* Exercises *
(A) Retype the agricultural economics notes from "Agricultural Economics • Price" to "prices will change.".
(B) In the agricultural economics notes, which region besides the U.S. is named as a producer of soybeans?
(C) Proceed with the agricultural economics notes from where they stop.

Agricultural Economics • Certain market characteristics also have an impact on prices. • Ag. in general is relatively competitive. • Can you think where it is the most competitive? – Beef – Hogs – Food and feed grains • There are many producers that individually do not produce a large enough volume to have any influence on market prices. • The products of these firms are like the commodities produced by other firms, either because of the characteristics or the product
Agricultural Economics • Also entry barriers are so low that it’s easy for producers to change to the most profitable enterprise. • These conditions cause the total supply and demand for each product to influence its price • Consumers of agricultural products also change their buying habits as relative prices change
Agricultural Economics • Ex. of changing buying habits – You go to the store to buy a pound of ground beef and see it is $2. 75/lb. You then notice that you can buy a pound of ground turkey for $1. 25. Which one will you buy? • These factors cause wide fluctuations in agricultural prices • This results in the boom or bust nature of agricultural incomes.
Agricultural Economics • Price in the United States is also effected by the world market • Ex. – The U. S. produces soybeans. Who else produces them? – South America. Do you think they have any impact on our market? – The impact is huge. If it rains overnight there, the prices will change.

* Extracted information *
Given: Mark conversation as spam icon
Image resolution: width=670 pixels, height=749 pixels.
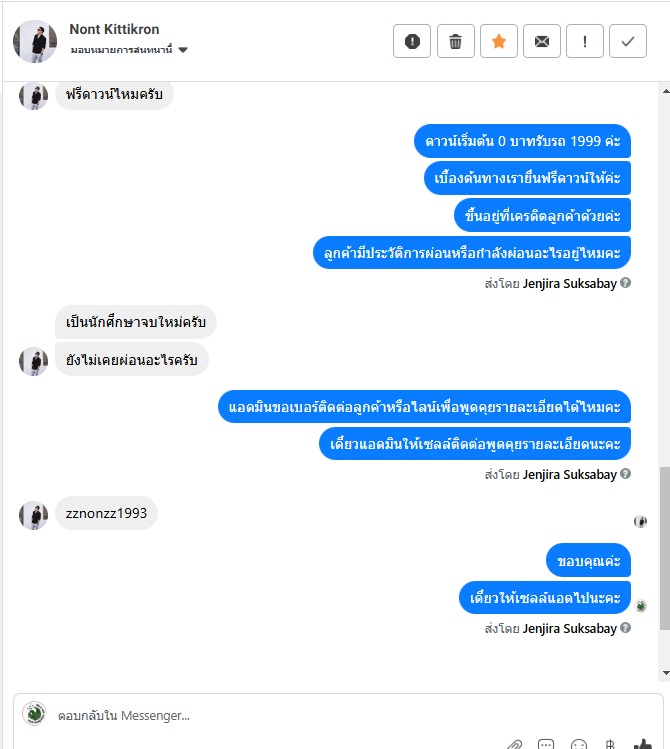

==

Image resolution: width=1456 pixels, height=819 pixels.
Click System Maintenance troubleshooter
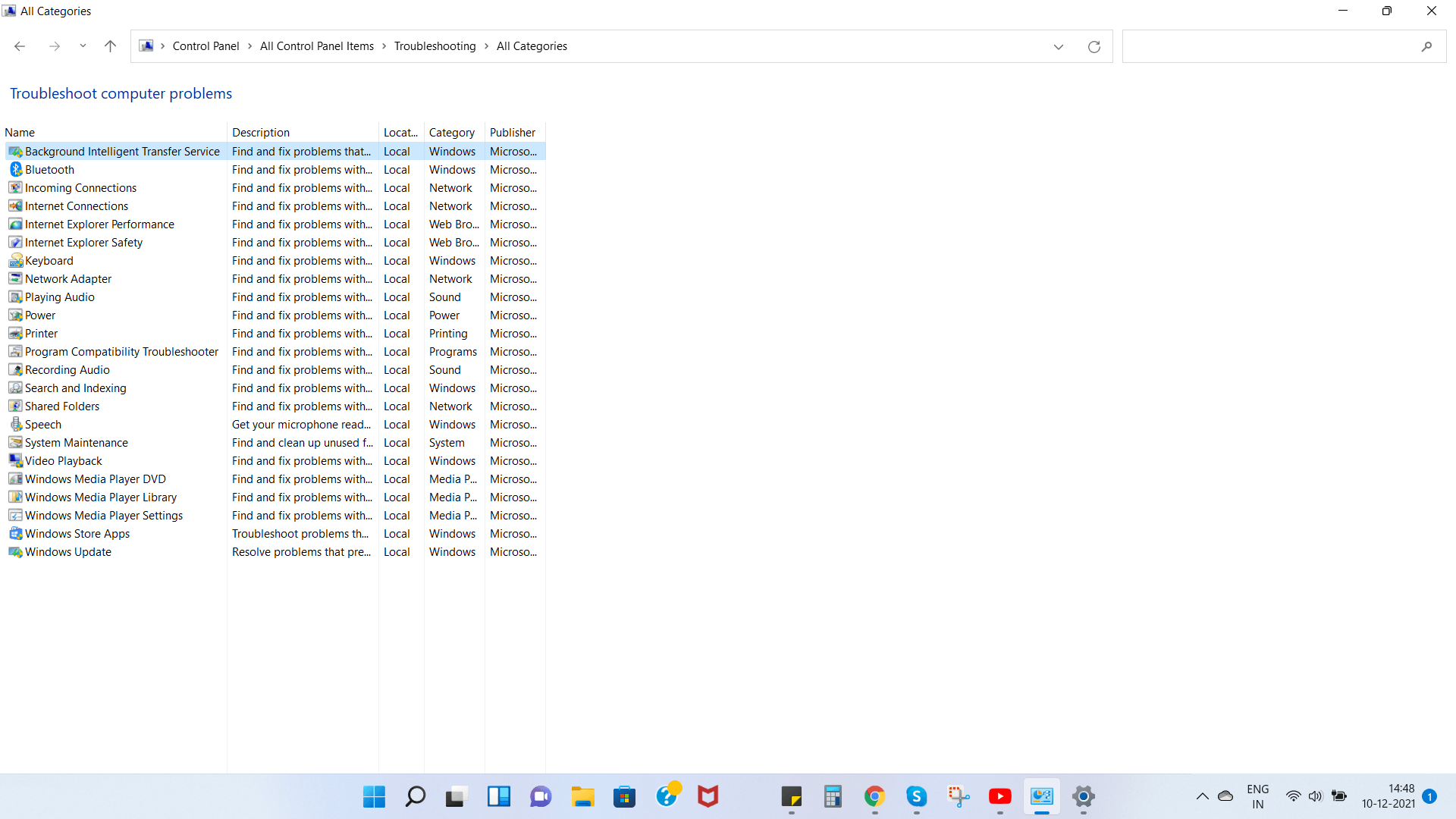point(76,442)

* * *

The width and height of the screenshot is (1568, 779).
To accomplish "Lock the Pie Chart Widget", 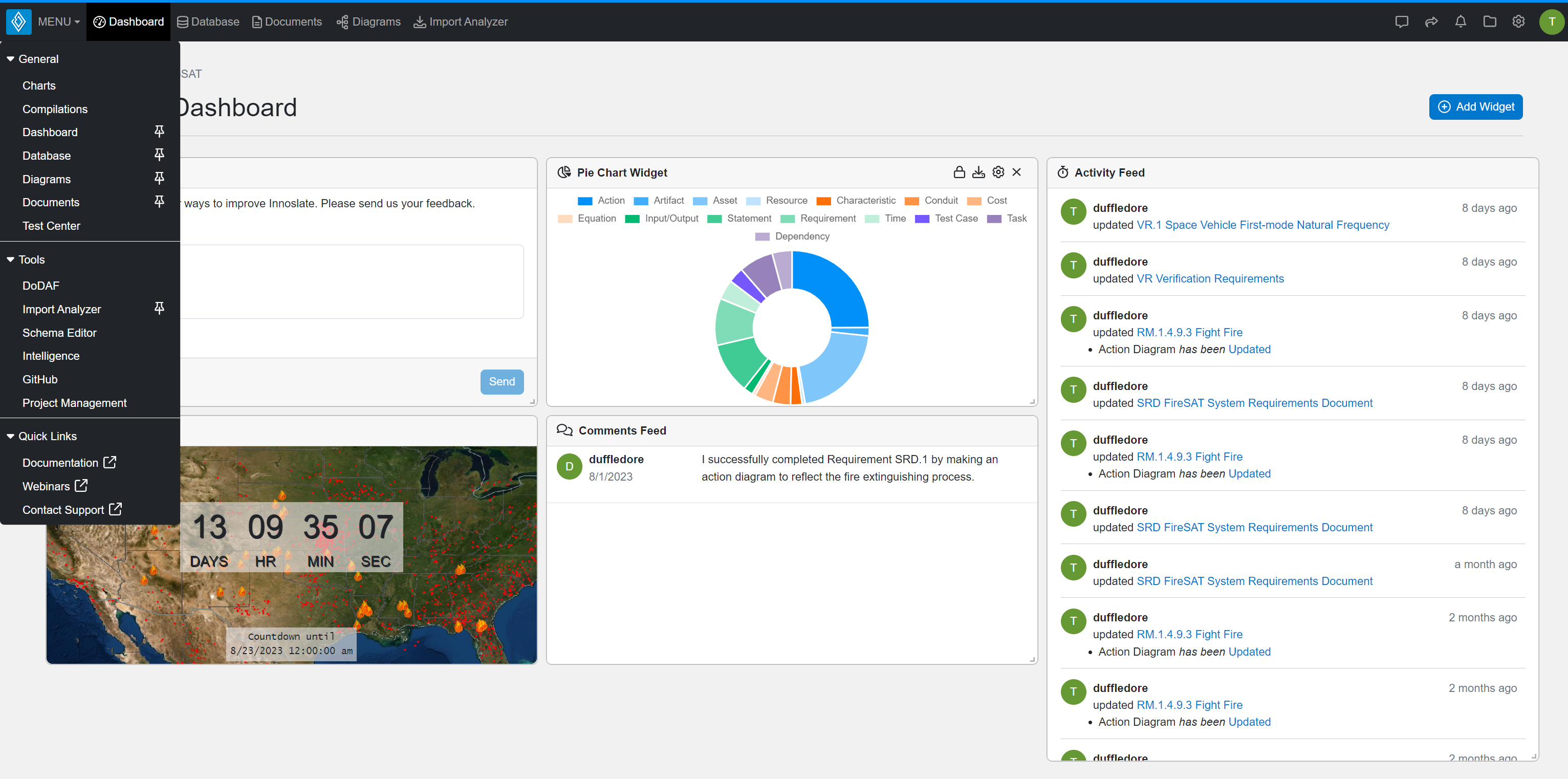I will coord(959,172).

* Answers for this exercise *
(A)
Agricultural Economics • Price in the United States is also effected by the world market • Ex. – The U. S. produces soybeans. Who else produces them? – South America. Do you think they have any impact on our market? – The impact is huge. If it rains overnight there, the prices will change.

(B) South America

(C)
Choice and its economic meaning • A problem remains, not only for individuals, but nations as well. It affects nations that utilize both free markets or total government control. • The problem is scarcity • Scarcity – A basic economics condition in which our wants exceed the resources available to satisfy those wants
Choice and its economic meaning • A good or service is scarce when we must give up (or sacrifice) some amount of one thing to get some of another good or service • When we realize that a valued good or service is being sacrificed to gain something else, we become aware of the economic meaning of the word cost
Choice and its economic meaning • These costs are called Opportunity Costs • Opportunity Costs – The value of other opportunities given up in order to produce or consume any good. • What determines worth? • It’s not the physical amount of something we give up, but how we value it. • We value goods and services because of the satisfaction we get from them.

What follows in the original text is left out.